The Pensacola Museum of Art is hosting a display of African art in addition to the Youth Art Focus exhibit. Many of the items in the display are masks in different styles that are used in different rituals and ceremonies. It includes several different African cultures or tribes.
The Baule culture is one of the African tribes included in the display. Baule carvers are most concerned with showing accurate human and animal features in their sculptures. Carvers are taught through apprenticeship to learn the style, which includes a smooth surface, balanced proportion, clear lines and a slight asymmetry.
The arched eyebrows and eyes are nearly closed. This is a sign of respect. In African culture, when a youth or subordinate appear in front of an elder, king or wise man, they will look downward to show respect.
Baule portrait masks detail the facial features of eyes, eyebrows, nose, mouth and eyes. The hair and beard are made from raffia. The carved ovals on the cheeks are scarification, scars made in a ceremony when a boy comes of age and is considered a man. A beard indicates that person is an elder, someone who has created a family, or someone who deserves respect that comes with age and wisdom.

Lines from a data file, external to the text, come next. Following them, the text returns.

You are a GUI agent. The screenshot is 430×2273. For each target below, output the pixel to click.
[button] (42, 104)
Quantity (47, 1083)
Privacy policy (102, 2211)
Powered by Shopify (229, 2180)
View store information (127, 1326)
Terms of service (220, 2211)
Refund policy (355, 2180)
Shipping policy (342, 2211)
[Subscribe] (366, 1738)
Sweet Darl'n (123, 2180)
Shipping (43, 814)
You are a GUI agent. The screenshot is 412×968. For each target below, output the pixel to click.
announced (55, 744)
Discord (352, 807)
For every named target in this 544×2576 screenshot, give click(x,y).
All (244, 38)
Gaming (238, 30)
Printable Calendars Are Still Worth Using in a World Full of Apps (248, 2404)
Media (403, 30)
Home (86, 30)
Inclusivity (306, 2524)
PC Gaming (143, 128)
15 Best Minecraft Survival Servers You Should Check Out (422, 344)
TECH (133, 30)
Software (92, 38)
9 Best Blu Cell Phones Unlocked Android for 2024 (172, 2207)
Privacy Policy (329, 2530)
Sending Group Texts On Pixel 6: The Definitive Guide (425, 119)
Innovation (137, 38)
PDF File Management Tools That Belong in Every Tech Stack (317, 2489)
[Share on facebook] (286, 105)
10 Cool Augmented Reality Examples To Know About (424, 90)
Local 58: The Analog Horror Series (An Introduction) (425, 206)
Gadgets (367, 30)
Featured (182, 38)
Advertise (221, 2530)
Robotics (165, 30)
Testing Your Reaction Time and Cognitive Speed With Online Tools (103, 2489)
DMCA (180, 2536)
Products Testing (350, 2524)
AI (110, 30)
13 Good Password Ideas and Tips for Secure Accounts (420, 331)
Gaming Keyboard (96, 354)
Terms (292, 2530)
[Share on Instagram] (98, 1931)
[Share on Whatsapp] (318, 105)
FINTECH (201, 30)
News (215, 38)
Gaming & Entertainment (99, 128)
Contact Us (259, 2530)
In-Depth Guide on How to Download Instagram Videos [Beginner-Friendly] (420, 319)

Children in first and second grade can make their own masks to represent the people in their family who deserve respect. To make a mask, you will need:
- Paper plate
- Paper punch
- Yarn or string
- Rug yarn, raffia or paper Easter grass
African masks are attached to the head with a loop of string. The string is tied to the mask on the right and left, and then tied on the back of the head. If the mask is to be worn, attach string to the plate in this way. If the mask is to be used as a wall hanging, use a paper punch to make a hole near the rim of a paper plate at the top. Pass a piece of string through the hole, and tie the ends with an overhand knot, to make a hanger.
Draw a face on the mask with markers. Facial features can also be made by gluing pre-cut paper shapes to the plate. Try to make the face look like the family member the student wants to honor.
Save small pieces of yarn from other projects, or use pre-cut rug hooking yarn. Apply a glue stick to the paper plate, near the rim, about half the way around the plate’s edge, with the hanging hole at the top. Press yarn pieces into the glue. Add more yarn for a beard or mustache, if the family member has one.
Sunshine State Standards
VA.C.1.1.1 Knows that specific works of art belong to particular cultures, times and places.
- The student used a paper punch to make holes in the paper plate, in the location needed.
- The student used care and control when applying glue.
- The student made the face look like someone in their family.
- The student placed the hair and facial features in the proper locations.